Hi,大家好,我是半亩花海。在当今科技飞速发展的时代,我们身边充斥着各种智能设备,然而,如何更便捷地与这些设备进行交互却是一个不断被探索的课题。本文将主要介绍一个基于 OpenCV 的手势识别项目,通过手势来控制电脑屏幕亮度 和音量大小,为用户提供了一种全新的交互方式。
目录
[1. 导入必要库](#1. 导入必要库)
[2. 初始化手部关键点](#2. 初始化手部关键点)
[3. 数据格式转换](#3. 数据格式转换)
[4. 画手势关键点](#4. 画手势关键点)
[5. 手势状态缓冲处理](#5. 手势状态缓冲处理)
[6. 画直线](#6. 画直线)
[7. 屏幕亮度和音量控制](#7. 屏幕亮度和音量控制)
[8. 初始化摄像头和手部关键点识别器](#8. 初始化摄像头和手部关键点识别器)
[9. Pygame 界面初始化和事件监听](#9. Pygame 界面初始化和事件监听)
[1. 亮度------light](#1. 亮度——light)
[2. 音量------voice](#2. 音量——voice)
[3. 菜单------menu](#3. 菜单——menu)
一、代码拆解
1. 导入必要库
在开始介绍项目的实现细节之前,我们首先需要导入项目所需的必要库。这些库包括:
- OpenCV:用于处理图像和视频数据。
- Mediapipe:提供了对手部关键点的识别和跟踪功能。
- Pygame:用于创建图形界面和显示摄像头捕获的图像。
- WMI:用于调节电脑屏幕亮度。
- pycaw:用于控制电脑的音量。
python
# 导入必要库
import math
import sys
import numpy as np
import cv2
import pygame
import wmi
import mediapipe as mp
from ctypes import cast, POINTER
from comtypes import CLSCTX_ALL
from pycaw.pycaw import AudioUtilities, IAudioEndpointVolume
import warnings # 忽略警告
warnings.filterwarnings("ignore")

- 所收资料 -
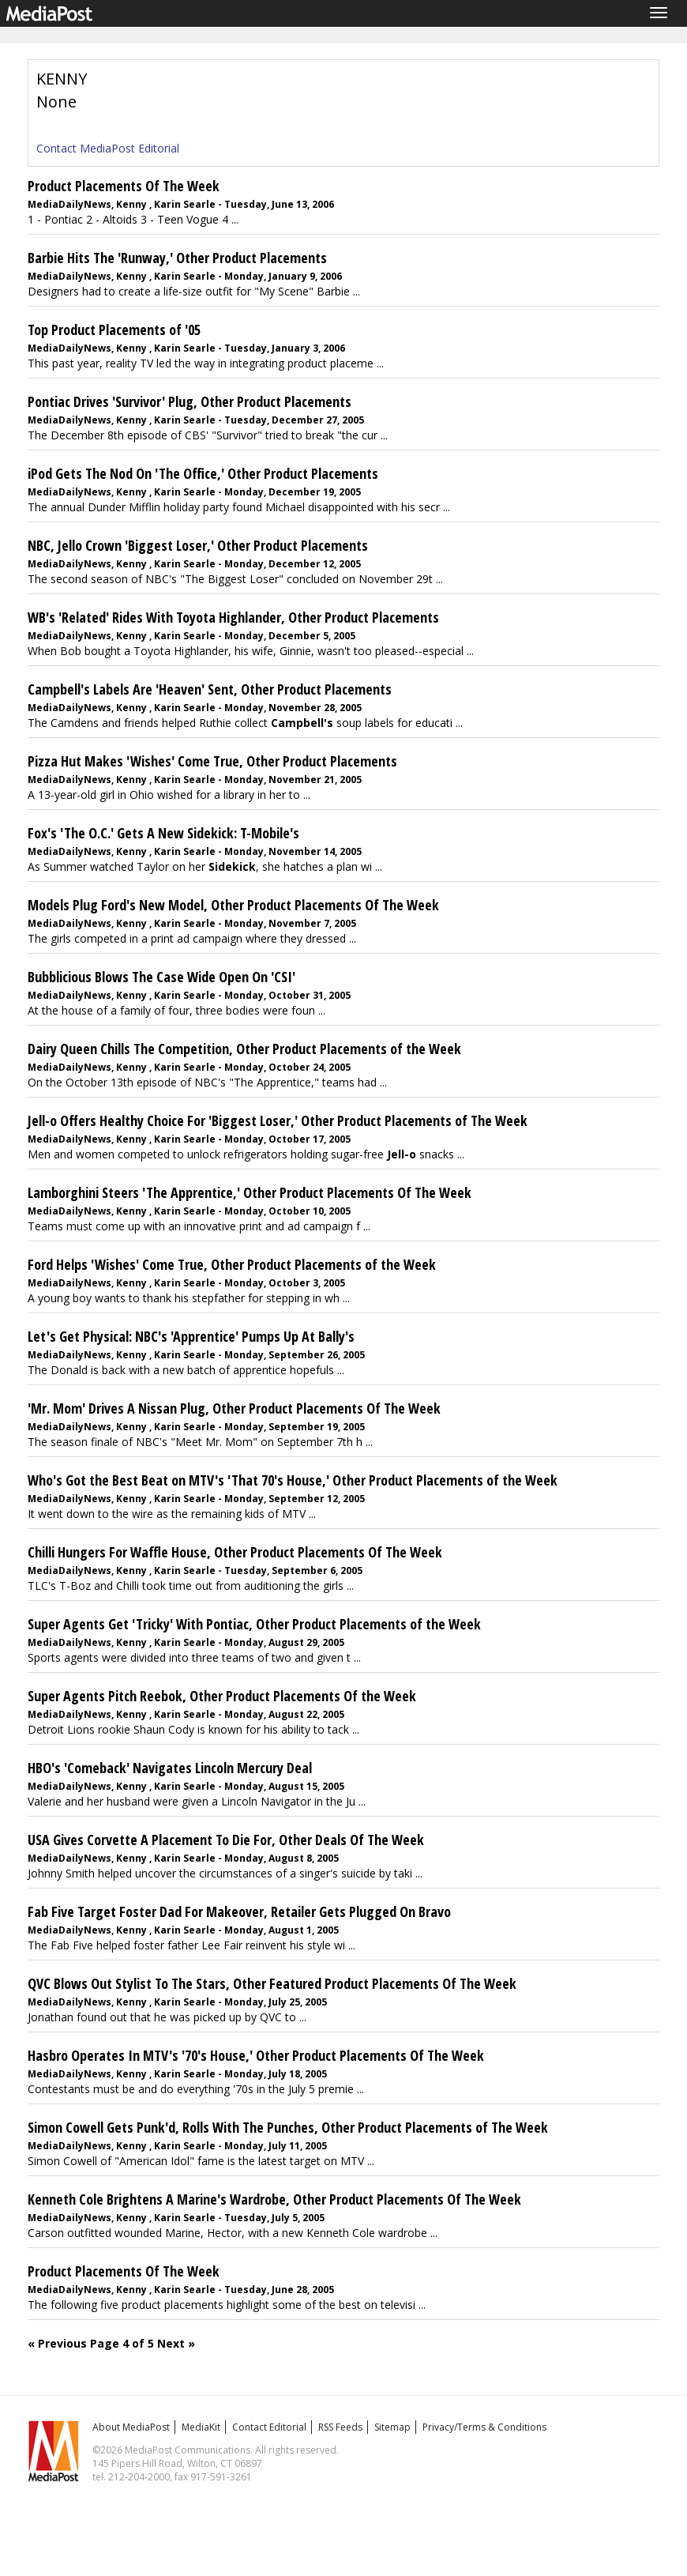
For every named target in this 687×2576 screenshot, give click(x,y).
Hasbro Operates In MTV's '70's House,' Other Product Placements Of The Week (256, 2055)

- 练习题目 -
1 > 请列出手势识别文章在“导入必要库”一节中以条目形式介绍的各个库,并注明文中所述的用途。
2 > 请接续这篇基于 OpenCV 的手势识别文章,从其末句之后往下续写。
以上资料另有出处,与文章无关。

- 各题解答 -
1 >
- OpenCV:用于处理图像和视频数据。
- Mediapipe:提供了对手部关键点的识别和跟踪功能。
- Pygame:用于创建图形界面和显示摄像头捕获的图像。
- WMI:用于调节电脑屏幕亮度。
- pycaw:用于控制电脑的音量。

2 >
2. 初始化手部关键点
首先创建一个 HandKeyPoint 类,用于初始化手部关键点检测器,并提供对图像进行处理的方法。
python
# 手部关键点类
class HandKeyPoint:
def __init__(self,
static_image_mode=False,
max_num_hands=2,
model_complexity=1,
min_detection_confidence=0.5,
min_tracking_confidence=0.5):
# 手部识别api
self.mp_hands = mp.solutions.hands
# 获取手部识别类
self.hands = self.mp_hands.Hands(static_image_mode=static_image_mode,
max_num_hands=max_num_hands,
model_complexity=model_complexity,
min_detection_confidence=min_detection_confidence,
min_tracking_confidence=min_tracking_confidence)
def process(self, image):
# 将BGR转换为RGB
img = cv2.cvtColor(image, cv2.COLOR_BGR2RGB)
# 识别图像中的手势,并返回结果
results = self.hands.process(img)
# numpy格式的数据
np_arr = landmarks_to_numpy(results)
return results, np_arr
3. 数据格式转换
将手部关键点的检测结果(将 landmarks 格式的数据)转换为 numpy 数组,以便后续的处理和分析。
python
# 将landmarks格式的数据转换为numpy格式的数据
def landmarks_to_numpy(results):
"""
将landmarks格式的数据转换为numpy格式的数据
numpy shape:(2, 21, 3)
:param results:
:return:
"""
shape = (2, 21, 3)
landmarks = results.multi_hand_landmarks
if landmarks is None:
# 没有检测到手
return np.zeros(shape)
elif len(landmarks) == 1:
# 检测出一只手,先判断是左手还是右手
label = results.multi_handedness[0].classification[0].label
hand = landmarks[0]
# print(label)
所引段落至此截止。